What the exercise asks => Set down exactly the lines in the records below that run from the line with "Diamond Engagement Ring and" to the line with "Contact Information (66, 2161)", inclusive, and nothing more.

Given data =>
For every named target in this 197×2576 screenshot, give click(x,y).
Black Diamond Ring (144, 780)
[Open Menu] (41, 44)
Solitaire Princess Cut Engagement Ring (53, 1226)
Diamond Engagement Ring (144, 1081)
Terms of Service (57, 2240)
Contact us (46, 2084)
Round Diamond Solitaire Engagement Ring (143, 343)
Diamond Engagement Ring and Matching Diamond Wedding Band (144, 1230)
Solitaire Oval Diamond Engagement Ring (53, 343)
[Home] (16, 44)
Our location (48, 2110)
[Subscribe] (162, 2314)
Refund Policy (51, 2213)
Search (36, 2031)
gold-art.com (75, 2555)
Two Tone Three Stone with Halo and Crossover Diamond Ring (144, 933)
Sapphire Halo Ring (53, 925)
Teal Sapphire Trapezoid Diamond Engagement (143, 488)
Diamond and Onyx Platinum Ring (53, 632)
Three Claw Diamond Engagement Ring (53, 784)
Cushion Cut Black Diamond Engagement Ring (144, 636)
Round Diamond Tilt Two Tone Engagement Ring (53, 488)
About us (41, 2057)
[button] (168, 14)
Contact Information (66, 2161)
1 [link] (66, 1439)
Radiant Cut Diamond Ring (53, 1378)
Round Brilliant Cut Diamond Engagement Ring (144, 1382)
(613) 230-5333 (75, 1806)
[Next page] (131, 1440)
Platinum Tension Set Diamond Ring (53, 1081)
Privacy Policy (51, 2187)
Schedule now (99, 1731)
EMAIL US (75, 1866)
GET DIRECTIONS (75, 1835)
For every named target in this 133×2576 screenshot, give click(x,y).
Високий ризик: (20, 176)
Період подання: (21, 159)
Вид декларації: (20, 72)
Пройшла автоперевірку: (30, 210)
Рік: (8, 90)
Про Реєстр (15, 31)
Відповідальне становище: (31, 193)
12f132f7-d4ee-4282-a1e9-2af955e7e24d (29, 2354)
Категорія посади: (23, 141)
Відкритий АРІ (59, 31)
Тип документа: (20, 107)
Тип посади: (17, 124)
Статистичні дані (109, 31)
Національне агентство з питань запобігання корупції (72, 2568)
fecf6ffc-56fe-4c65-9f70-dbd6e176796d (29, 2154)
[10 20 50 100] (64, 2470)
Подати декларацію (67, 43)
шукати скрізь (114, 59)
...
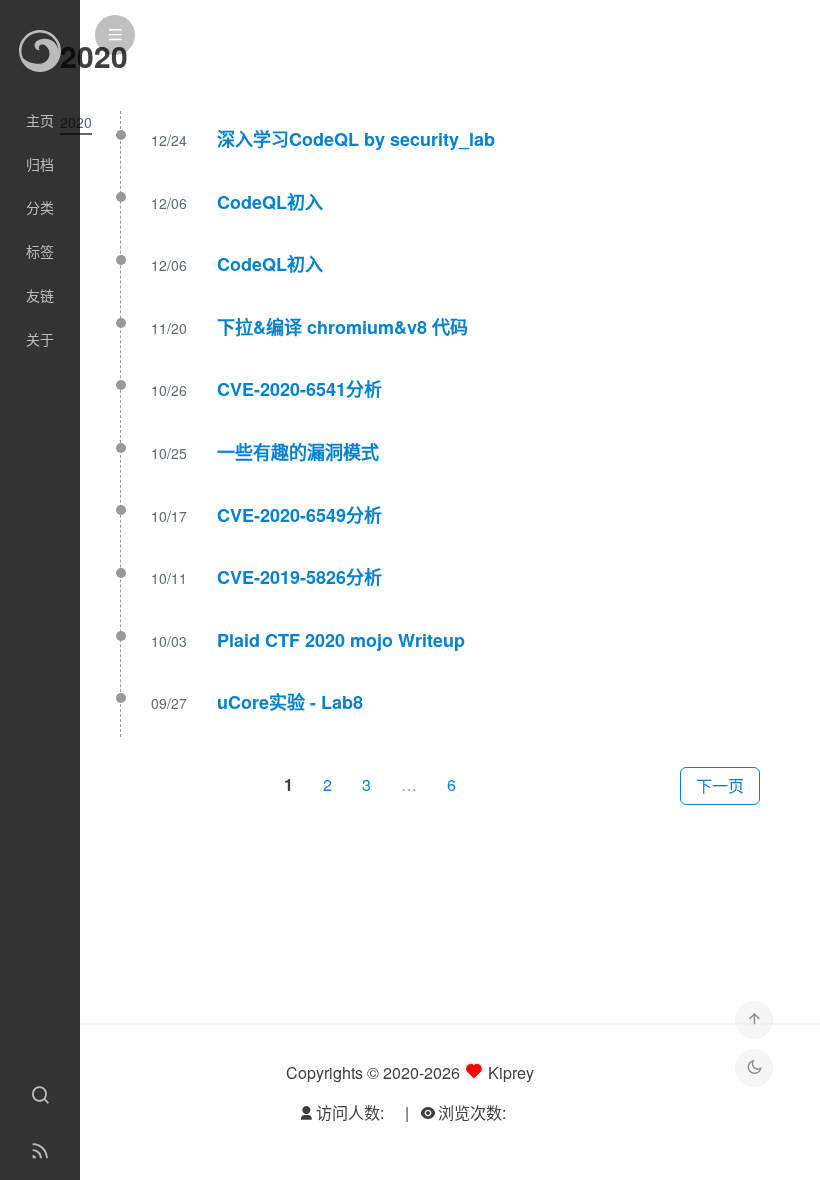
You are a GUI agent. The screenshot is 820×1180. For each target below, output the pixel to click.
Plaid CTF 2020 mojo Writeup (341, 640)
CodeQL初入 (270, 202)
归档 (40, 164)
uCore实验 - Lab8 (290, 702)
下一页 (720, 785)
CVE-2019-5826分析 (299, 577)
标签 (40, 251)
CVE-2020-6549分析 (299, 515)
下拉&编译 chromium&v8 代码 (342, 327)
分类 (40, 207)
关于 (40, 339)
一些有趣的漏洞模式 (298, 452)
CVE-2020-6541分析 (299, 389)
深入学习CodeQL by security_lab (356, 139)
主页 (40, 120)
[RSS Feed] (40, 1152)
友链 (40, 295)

Solution to this task =>
Diamond Engagement Ring and Matching Diamond Wedding Band (144, 1230)
Solitaire Oval Diamond Engagement Ring (53, 343)
[Home] (16, 44)
Our location (48, 2110)
[Subscribe] (162, 2314)
Refund Policy (51, 2213)
Search (36, 2031)
gold-art.com (75, 2555)
Two Tone Three Stone with Halo and Crossover Diamond Ring (144, 933)
Sapphire Halo Ring (53, 925)
Teal Sapphire Trapezoid Diamond Engagement (143, 488)
Diamond and Onyx Platinum Ring (53, 632)
Three Claw Diamond Engagement Ring (53, 784)
Cushion Cut Black Diamond Engagement Ring (144, 636)
Round Diamond Tilt Two Tone Engagement Ring (53, 488)
About us (41, 2057)
[button] (168, 14)
Contact Information (66, 2161)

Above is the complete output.